[Stored data]
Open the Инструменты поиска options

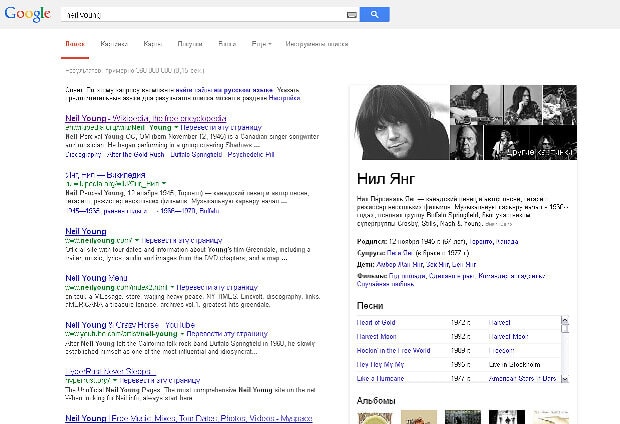[x=314, y=45]
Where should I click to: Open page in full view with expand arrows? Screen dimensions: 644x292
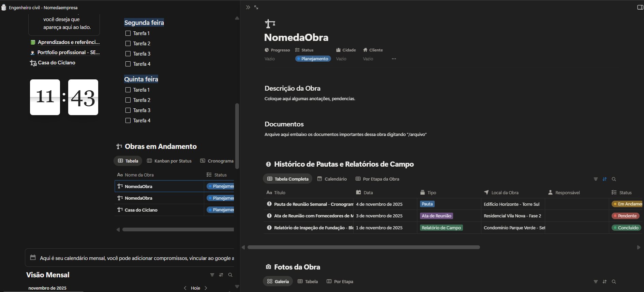pyautogui.click(x=256, y=7)
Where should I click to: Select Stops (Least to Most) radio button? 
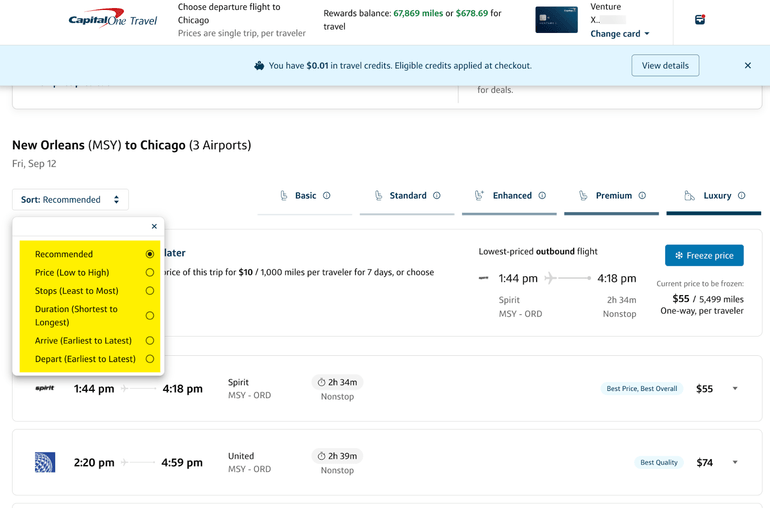pyautogui.click(x=150, y=291)
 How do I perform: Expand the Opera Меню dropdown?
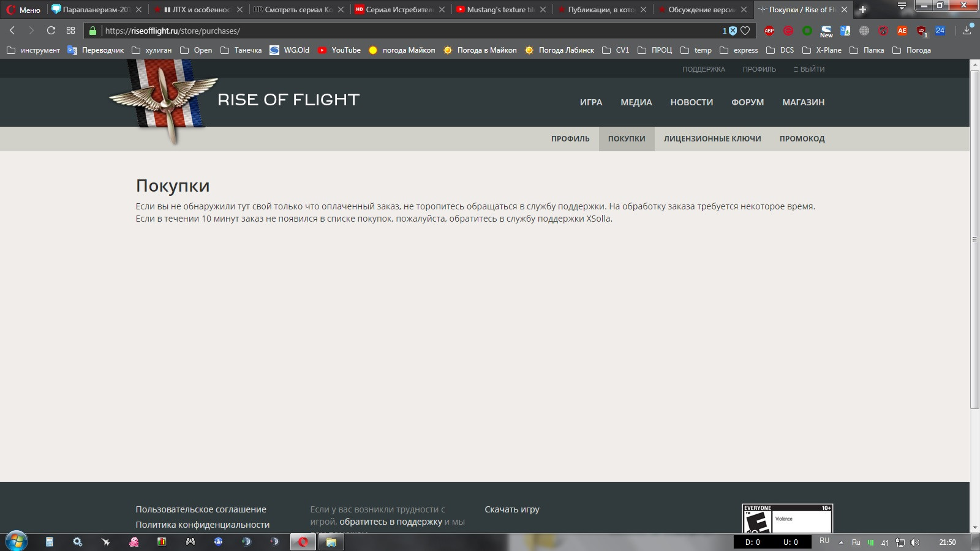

**Exercise:** Apart from the pictures, the entries above are to be repeated in full and exactly.

**Solution to the problem:**
Open the Инструменты поиска options

[x=314, y=45]
Where should I click to: Open page in full view with expand arrows? Screen dimensions: 644x292
pyautogui.click(x=256, y=7)
Where should I click to: Select Stops (Least to Most) radio button? 
pyautogui.click(x=150, y=291)
 How do I perform: Expand the Opera Меню dropdown?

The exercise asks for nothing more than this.